# Up periscope!



## Florida Kev (Oct 28, 2008)

Sharing a new light/cover combo.
http://news.digitaltrends.com/news-article/18347/periscope-folio-lights-up-amazon-s-kindle


----------



## chynared21 (Oct 28, 2008)

*Interesting but it looks like it'll be heavy and too big to stick into my purse...lol.*


----------



## Kirstin (Oct 29, 2008)

awww!   It reminds of Wall-E for some strange reason.   I got my Mighty Bright though and I am pretty happy with him.


----------



## Leslie (Apr 7, 2008)

It's kind of interesting looking...


----------



## Betsy the Quilter (Oct 27, 2008)

Florida Kev said:


> Sharing a new light/cover combo.
> http://news.digitaltrends.com/news-article/18347/periscope-folio-lights-up-amazon-s-kindle


Thanks for posting, we're always on the lookout for new accessories, and it will probably be just the right cover and light for someone!

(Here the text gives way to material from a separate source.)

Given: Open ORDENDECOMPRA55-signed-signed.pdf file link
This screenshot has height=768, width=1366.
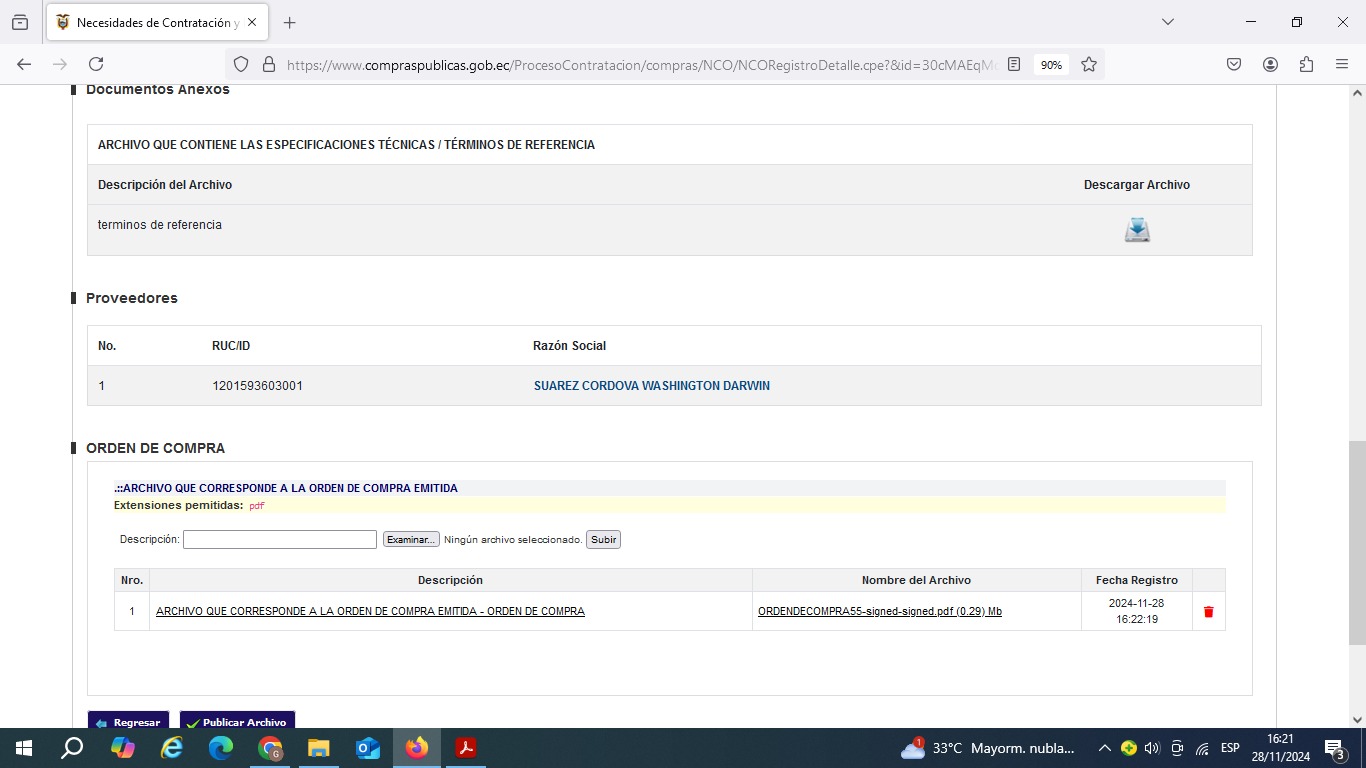Looking at the screenshot, I should 879,611.
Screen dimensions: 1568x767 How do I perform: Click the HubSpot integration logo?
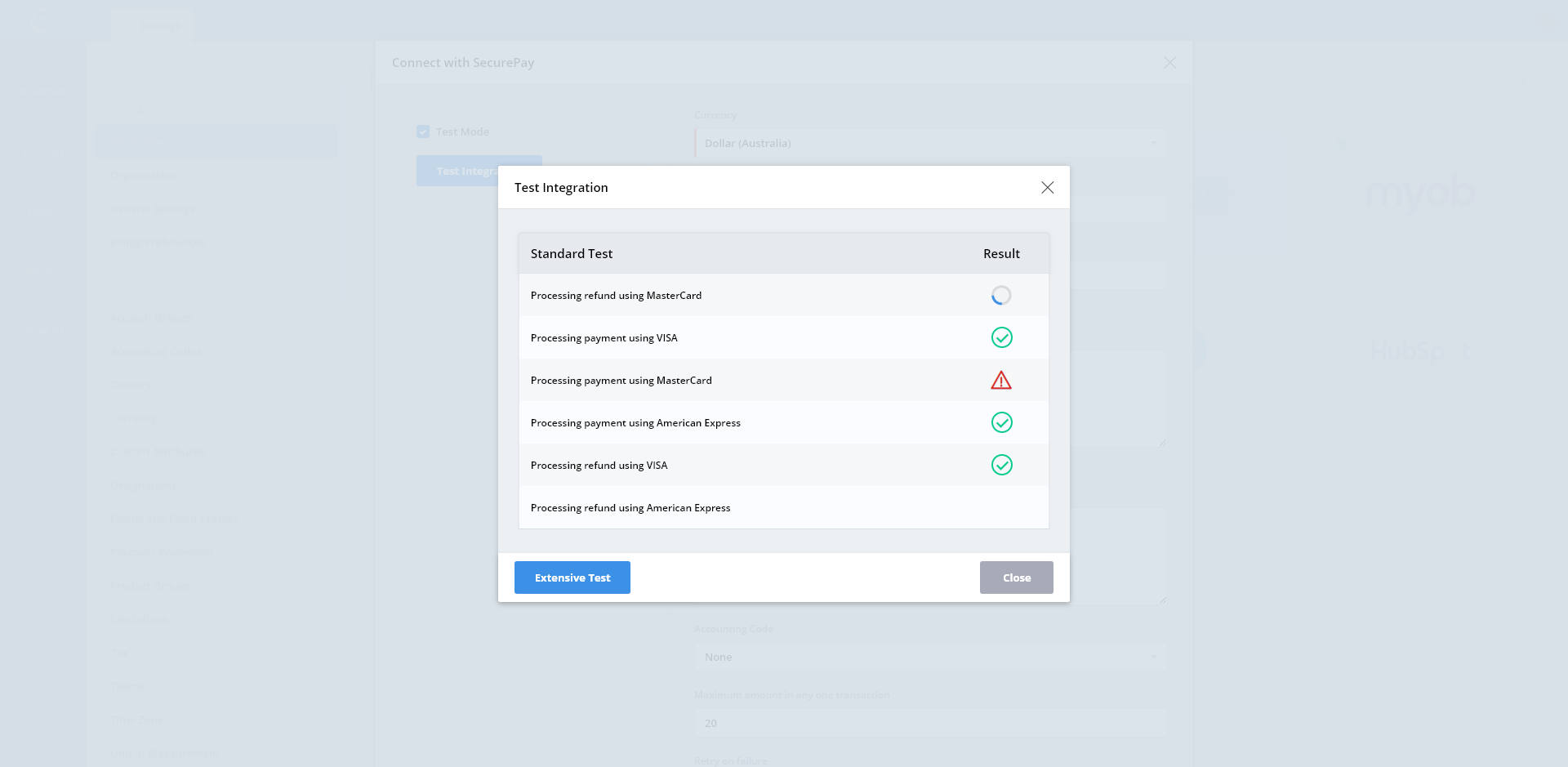tap(1419, 352)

I saw this somewhere else and people were wondering if the front cover could be folded behind the cover. And what would happen to the light? Anyone with personal experience?

Betsy


----------



## Jen (Oct 28, 2008)

I too have the mighty bright and love it.  
The one thing in that article that irked me was, 'if you're still STUCK with amazon's original kindle'....STUCK?!  I don't know about everyone else but I wouldn't buy an e-book reader that did have a backlight!!!  Sheesh.


----------



## Leslie (Apr 7, 2008)

Jen said:


> I too have the mighty bright and love it.
> The one thing in that article that irked me was, 'if you're still STUCK with amazon's original kindle'....STUCK?! I don't know about everyone else but I wouldn't buy an e-book reader that did have a backlight!!! Sheesh.


I noticed that exact same line, Jen, and even thought of leaving a comment and then decided...why bother?

L


----------



## Patrizia (Oct 29, 2008)

I didnt like it.. too big and bulky.. I don't need a light 90% of the time so carrying it seems a bit weighty.  I also wonder if you can bend back the spine.. for me part of the beauty of the Kindle is one handed reading this looks like two handed to me.. its a pretty design but it just has way too much stuff going on


----------



## Jen (Oct 28, 2008)

Leslie said:


> I noticed that exact same line, Jen, and even thought of leaving a comment and then decided...why bother?
> 
> L


I guess I just can't help myself


----------



## Angela (Nov 2, 2008)

The only thing thing about it that intrigued me was the notepad!



Kirstin said:


> awww! It reminds of Wall-E for some strange reason. I got my Mighty Bright though and I am pretty happy with him.


hehe... I thought of Wall-E, too!


----------



## sergirl (Oct 31, 2008)

Jen said:


> I too have the mighty bright and love it.
> The one thing in that article that irked me was, 'if you're still STUCK with amazon's original kindle'....STUCK?! I don't know about everyone else but I wouldn't buy an e-book reader that did have a backlight!!! Sheesh.


I agree Jen, I don't feel stuck, and like you, I chose the Kindle b/c it wasn't backlit.


----------



## pidgeon92 (Oct 27, 2008)

BTW, Wall-e will be out on DVD shortly.... I've already put in my pre-order with Amazon.....


----------